DATASET RECORDS Start Marker

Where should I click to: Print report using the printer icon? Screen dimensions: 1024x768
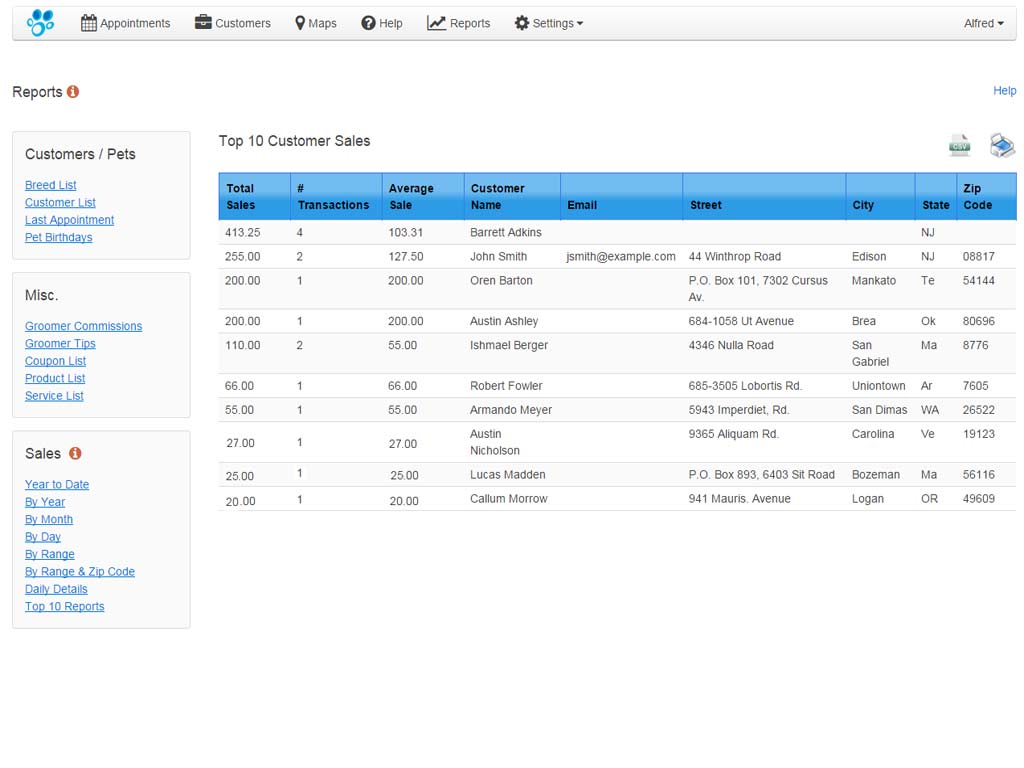pos(1002,145)
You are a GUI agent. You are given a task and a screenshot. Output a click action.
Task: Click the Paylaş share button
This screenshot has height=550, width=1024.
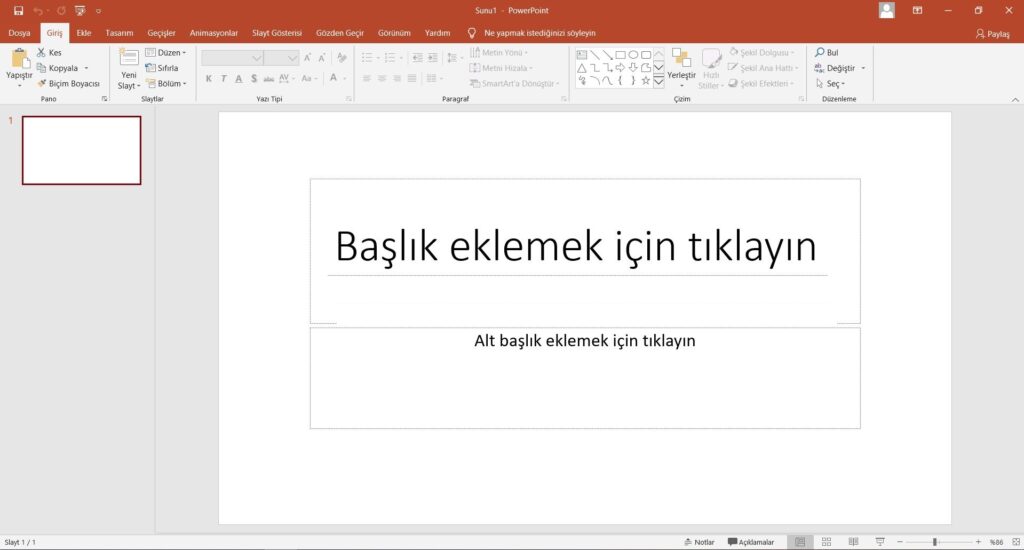(992, 33)
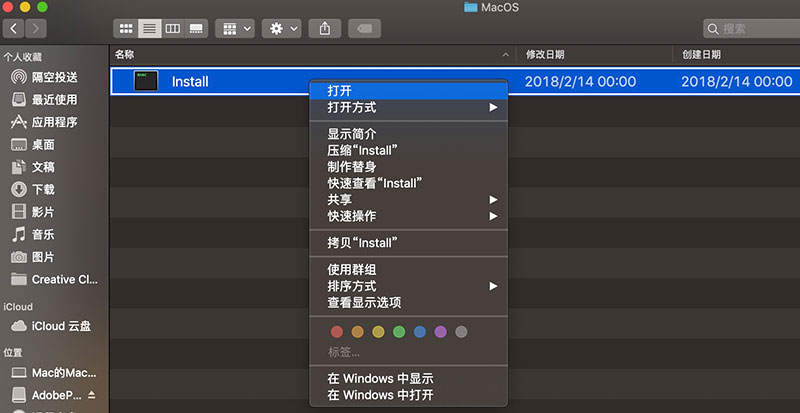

DATASET RECORDS End Marker

PROMPT | Print exactly the line containing "Task: Click the Paylaş share button" and every line after it through the final line above, and leave all pictures out.

RESPONSE TO THE TASK |
Task: Click the Paylaş share button
This screenshot has height=550, width=1024.
(992, 33)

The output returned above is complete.